Introduction

Pollination by bees is essential for the sustainability of many sectors of agricultural production; therefore, maintaining the health of bee colonies is of great economic importance. Bee colonies are susceptible to a number of infestations and diseases including varroa and foulbrood, but worldwide there are relatively few drugs legally permitted for control [1]. Although some countries, e.g. the USA, have authorised the use of the antibiotic tylosin to treat American foulbrood [2], the EU has yet to authorise antimicrobial-based veterinary medicines for the treatment of bees. Between 2007 and 2012, there were, however, approximately 100 alerts for honey and royal jelly reported on the European Commission's Rapid Alert System on Food and Feed [3]. Of these, some of the most frequent types of antimicrobials detected were sulfonamides (e.g. sulfadiazine, sulfathiazole, sulfamethoxazole), aminoglycosides (streptomycin), fluoroquinolones (e.g. ciprofloxacin) and chloramphenicol.

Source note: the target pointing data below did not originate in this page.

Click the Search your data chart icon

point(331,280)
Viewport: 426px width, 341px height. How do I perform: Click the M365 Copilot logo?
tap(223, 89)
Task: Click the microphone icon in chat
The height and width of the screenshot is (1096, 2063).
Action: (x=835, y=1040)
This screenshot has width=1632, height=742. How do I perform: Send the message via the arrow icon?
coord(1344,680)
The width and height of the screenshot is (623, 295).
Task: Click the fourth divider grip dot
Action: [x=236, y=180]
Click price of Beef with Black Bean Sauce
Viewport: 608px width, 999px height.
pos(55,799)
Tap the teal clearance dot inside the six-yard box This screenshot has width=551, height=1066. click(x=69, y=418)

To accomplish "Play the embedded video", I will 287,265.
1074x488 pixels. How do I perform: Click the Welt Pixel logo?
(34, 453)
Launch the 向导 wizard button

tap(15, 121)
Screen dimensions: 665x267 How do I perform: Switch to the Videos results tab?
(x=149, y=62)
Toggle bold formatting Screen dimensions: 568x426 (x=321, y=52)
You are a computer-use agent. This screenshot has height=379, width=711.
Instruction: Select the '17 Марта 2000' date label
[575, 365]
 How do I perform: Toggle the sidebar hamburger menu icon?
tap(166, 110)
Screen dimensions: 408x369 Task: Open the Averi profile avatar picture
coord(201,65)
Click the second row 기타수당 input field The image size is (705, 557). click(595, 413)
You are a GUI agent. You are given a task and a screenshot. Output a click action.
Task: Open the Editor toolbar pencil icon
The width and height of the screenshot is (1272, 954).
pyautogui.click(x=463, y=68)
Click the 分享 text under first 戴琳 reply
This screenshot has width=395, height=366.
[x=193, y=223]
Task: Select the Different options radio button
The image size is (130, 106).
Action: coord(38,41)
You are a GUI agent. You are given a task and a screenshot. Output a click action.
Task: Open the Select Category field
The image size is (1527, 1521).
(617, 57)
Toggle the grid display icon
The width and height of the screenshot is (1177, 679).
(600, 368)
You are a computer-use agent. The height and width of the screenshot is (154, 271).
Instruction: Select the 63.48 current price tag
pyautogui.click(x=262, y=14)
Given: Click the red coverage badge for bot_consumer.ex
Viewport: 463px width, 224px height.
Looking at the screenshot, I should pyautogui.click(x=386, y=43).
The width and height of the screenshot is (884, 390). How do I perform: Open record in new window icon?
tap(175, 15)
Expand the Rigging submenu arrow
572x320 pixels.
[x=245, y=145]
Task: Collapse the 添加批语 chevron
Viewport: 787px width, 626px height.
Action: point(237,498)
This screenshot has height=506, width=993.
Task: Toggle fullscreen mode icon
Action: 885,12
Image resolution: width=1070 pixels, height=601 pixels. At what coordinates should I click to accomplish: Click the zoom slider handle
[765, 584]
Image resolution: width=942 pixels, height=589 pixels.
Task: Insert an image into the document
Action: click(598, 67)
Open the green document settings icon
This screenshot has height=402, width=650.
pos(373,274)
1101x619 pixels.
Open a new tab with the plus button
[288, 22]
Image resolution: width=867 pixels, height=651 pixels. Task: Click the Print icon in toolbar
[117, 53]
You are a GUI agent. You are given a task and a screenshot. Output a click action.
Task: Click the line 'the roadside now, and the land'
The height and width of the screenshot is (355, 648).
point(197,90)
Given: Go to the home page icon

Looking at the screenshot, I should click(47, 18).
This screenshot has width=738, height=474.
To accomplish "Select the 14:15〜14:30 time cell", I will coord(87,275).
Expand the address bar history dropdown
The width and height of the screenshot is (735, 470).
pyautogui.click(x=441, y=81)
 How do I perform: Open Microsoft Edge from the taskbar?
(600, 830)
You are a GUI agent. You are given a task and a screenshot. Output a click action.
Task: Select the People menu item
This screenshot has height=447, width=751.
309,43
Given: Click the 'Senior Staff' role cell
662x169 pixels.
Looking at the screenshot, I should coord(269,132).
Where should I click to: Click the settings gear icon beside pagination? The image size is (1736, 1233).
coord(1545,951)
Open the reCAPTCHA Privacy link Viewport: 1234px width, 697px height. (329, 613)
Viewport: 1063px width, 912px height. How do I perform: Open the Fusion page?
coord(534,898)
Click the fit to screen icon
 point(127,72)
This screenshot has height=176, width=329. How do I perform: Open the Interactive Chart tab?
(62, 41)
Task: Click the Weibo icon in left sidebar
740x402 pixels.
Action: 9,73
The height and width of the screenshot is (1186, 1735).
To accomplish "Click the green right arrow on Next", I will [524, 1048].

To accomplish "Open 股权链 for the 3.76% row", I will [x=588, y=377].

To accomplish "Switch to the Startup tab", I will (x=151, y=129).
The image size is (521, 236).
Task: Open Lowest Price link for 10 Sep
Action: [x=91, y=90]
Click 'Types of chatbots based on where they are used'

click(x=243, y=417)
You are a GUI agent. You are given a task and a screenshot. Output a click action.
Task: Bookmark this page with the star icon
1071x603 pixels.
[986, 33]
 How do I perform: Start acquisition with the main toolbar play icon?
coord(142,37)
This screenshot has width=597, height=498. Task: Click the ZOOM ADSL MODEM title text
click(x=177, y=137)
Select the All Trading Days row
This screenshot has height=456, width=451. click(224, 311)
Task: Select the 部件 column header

Whilst there are no EU maximum residue limits (MRLs) for any antimicrobials in honey, a minimum required performance limit (MRPL) for chloramphenicol has been set at 0.3 μg kg−1 [4]. In addition, the EU Reference Laboratories have published a number of ‘recommended concentrations’ (RCs) in honey ranging from 20 μg kg−1 for tylosin to 50 μg kg−1 for sulfonamides [5]. These RCs are related to the screening target concentration (STC). The STC is the concentration at which a screening test categorises the sample as ‘screen positive’ (potentially non-compliant) and prompts a confirmatory test by, for example, liquid chromatography–tandem mass spectrometry (LC-MS/MS). For analytes for which MRLs have not been established, the ‘STC should wherever possible be at or less than the recommended concentrations as described in the CRL Guidance Paper’ [6]. For other non-authorised analytes (veterinary medicines) in honey, e.g. fluoroquinolones, the STC is at the discretion of the laboratory conducting the work. For this study, the STCs used were as follows: 50, 20, 50 and 10 μg kg−1 for sulfathiazole, tylosin A, ciprofloxacin and chloramphenicol, respectively.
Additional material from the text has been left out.